■ Set tasks ■
• A. In the New Hampshire Supreme Court order on the Trailer Home Village Cooperative case, on what date did the court issue its order?
• B. Carry on the New Hampshire Supreme Court order in the Trailer Home Village Cooperative eviction case, starting after its final sentence.

■ Document extract ■
┌──
Trailer Home Village Cooperative, Inc. v. Michael Frigon & a.
Opinion text
THE STATE OF NEW HAMPSHIRE
SUPREME COURT
In Case No. 2016-0108, Trailer Home Village Cooperative,
Inc. v. Michael Frigon & a., the court on November 30, 2016,
issued the following order:
Having considered the briefs and record submitted on appeal, we conclude
that oral argument is unnecessary in this case. See Sup. Ct. R. 18(1). We affirm.
The defendants, Michael Frigon and Brooke Tate a/k/a Brooke Frigon,
appeal orders of the Circuit Court (Stephen, J.) denying defendant Tate’s motion
to dismiss for lack of service of process, see RSA 205-A:3 (2011); RSA 540:5
(Supp. 2015), and granting the motion for a writ of possession in favor of the
plaintiff, Trailer Home Village Cooperative, Inc., see RSA 205-A:9 (2014) (“The
provisions of RSA 540 shall apply to tenancies in manufactured housing parks
except where such application would produce a result inconsistent with or
contrary to the provisions of this chapter.”); RSA 540:14 (Supp. 2015). The
defendants contend that the trial court erred by finding that: (1) defendant Tate
was properly served; (2) the demand for rent did not exceed the rent due; and (3)
the charge imposed upon lessees who are not members of the plaintiff was
“reasonable and enforceable.”
We first address whether defendant Tate was properly served. RSA 205-
A:3 provides that “[a] tenancy in a manufactured housing park may be
terminated . . . upon giving notice in writing to the tenant in the manner
prescribed by RSA 540:5.” RSA 540:5 provides that “[a]ny notice of a demand for
rent or an eviction notice . . . may be served upon the tenant personally or left at
his or her last and usual place of abode.”
Strict compliance with the statutory requirements for service of process is
required to provide a defendant with constitutionally sufficient notice of the
action and to vest the trial court with jurisdiction over the defendant. Nault v.
Tirado, 155 N.H. 449, 451 (2007). The defendant’s actual knowledge of
attempted service does not render the service effectual if the process was not
served in accordance with the requirements of the statute. Impact Food Sales v.
Evans, 160 N.H. 386, 396 (2010).
In this case, the plaintiff served defendant Tate by leaving the demand and
eviction notices at the manufactured housing unit owned by her and occupied by
defendant Frigon. Both parties acknowledge that defendant Tate did not live
there. However, a defendant must seek an immediate appeal or waive the ability
to later attack the trial court’s ruling on personal jurisdiction. Mosier v. Kinley, 142 N.H. 415, 423 (1997). Defendant Tate did not immediately appeal the trial
court’s denial of her motion to dismiss due to lack of service. Instead, she
allowed the case to proceed on the merits. Accordingly, we conclude that she
waived her challenge to the trial court’s exercise of jurisdiction over her based
upon defective service of process. See id.
└──
■ Listing ■
┌──
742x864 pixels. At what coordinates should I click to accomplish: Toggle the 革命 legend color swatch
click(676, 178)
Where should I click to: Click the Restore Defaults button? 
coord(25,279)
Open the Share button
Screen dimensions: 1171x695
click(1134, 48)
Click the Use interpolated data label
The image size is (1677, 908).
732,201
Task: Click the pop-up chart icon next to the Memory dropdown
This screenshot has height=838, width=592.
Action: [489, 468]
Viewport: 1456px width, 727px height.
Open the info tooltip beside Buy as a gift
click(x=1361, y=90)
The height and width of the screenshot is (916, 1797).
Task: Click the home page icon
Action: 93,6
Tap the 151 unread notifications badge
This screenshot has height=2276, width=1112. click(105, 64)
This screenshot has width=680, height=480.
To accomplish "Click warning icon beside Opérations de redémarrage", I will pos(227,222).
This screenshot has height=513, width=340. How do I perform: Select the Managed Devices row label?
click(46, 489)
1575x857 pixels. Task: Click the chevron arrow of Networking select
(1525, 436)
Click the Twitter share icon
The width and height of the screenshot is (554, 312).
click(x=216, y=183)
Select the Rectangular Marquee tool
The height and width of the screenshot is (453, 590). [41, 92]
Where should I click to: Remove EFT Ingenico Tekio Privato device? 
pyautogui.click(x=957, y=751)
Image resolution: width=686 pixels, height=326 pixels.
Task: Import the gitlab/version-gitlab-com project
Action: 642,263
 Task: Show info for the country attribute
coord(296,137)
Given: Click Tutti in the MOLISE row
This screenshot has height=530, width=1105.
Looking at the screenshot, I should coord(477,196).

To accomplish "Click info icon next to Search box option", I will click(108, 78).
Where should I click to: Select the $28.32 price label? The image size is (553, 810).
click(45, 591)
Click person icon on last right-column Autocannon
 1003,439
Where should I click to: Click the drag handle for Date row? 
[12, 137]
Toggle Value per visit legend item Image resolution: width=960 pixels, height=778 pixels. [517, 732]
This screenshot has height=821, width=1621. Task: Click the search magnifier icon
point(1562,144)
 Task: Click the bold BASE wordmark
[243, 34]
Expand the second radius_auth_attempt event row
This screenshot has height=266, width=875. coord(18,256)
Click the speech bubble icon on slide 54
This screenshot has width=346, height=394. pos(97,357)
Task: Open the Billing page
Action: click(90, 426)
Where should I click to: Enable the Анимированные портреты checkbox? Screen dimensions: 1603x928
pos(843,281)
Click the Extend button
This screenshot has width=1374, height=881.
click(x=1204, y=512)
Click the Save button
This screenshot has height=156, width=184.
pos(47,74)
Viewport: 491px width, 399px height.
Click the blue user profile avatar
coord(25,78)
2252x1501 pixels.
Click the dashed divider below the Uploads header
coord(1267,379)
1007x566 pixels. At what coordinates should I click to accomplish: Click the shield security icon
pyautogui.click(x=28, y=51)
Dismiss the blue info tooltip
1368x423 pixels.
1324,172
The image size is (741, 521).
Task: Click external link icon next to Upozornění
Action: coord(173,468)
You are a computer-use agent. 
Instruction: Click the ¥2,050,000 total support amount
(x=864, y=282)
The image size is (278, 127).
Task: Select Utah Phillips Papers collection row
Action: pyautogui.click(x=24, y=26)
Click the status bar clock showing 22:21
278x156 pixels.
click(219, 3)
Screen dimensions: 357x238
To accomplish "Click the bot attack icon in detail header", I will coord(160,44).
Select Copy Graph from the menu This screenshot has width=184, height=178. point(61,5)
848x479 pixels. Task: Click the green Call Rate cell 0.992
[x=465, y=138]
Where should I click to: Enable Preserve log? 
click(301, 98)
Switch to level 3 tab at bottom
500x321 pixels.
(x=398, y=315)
└──
■ Answers for the tasks ■
• A. November 30, 2016.

• B.
We next address whether the plaintiff’s demand for rent exceeded the rent
due. RSA 205-A:4 (2014) authorizes the termination of a tenancy in a
manufactured housing park for “[n]onpayment of rent, utility charges, or
reasonable incidental service charges.” RSA 205-A:4, I. Pursuant to RSA 540:8
(2007), a landlord’s demand for rent may not exceed “the whole rent in arrears
when demand is made.” See Buatti v. Prentice, 162 N.H. 228, 230 (2011) (stating
landlord has burden of proving strict compliance with RSA 540:8).
In this case, the defendants acknowledge that there was “contradictory
testimony on whether the Demand for Rent included any charges besides rent.”
They then argue, however, that the “Demand for Rent included other charges for
late fees and liquidated damage fees,” without explaining why this is necessarily
the case or why fees whose non-payment may justify the termination of a tenancy
under RSA 205-A:4, I, may not be included in a demand for rent under RSA
chapter 205-A. We conclude that under the circumstances, the defendants have
not adequately developed this argument. Accordingly, we decline to address it.
See State v. Blackmer, 149 N.H. 47, 49 (2003).
Finally, we address whether the charge to lessees who are not members of
the plaintiff are reasonable and enforceable. We will not disturb the findings of
the trial court unless they lack evidentiary support or are erroneous as a matter
of law. Sherryland v. Snuffer, 150 N.H. 262, 265 (2003). Legal conclusions, as
well as the application of law to fact, are reviewed independently for plain error.
Id. Accordingly, our inquiry is to determine whether the evidence presented to
the trial court reasonably supports its findings, and then whether the court’s
decision is consonant with applicable law. Id. Finally, we review questions of law
de novo. Id.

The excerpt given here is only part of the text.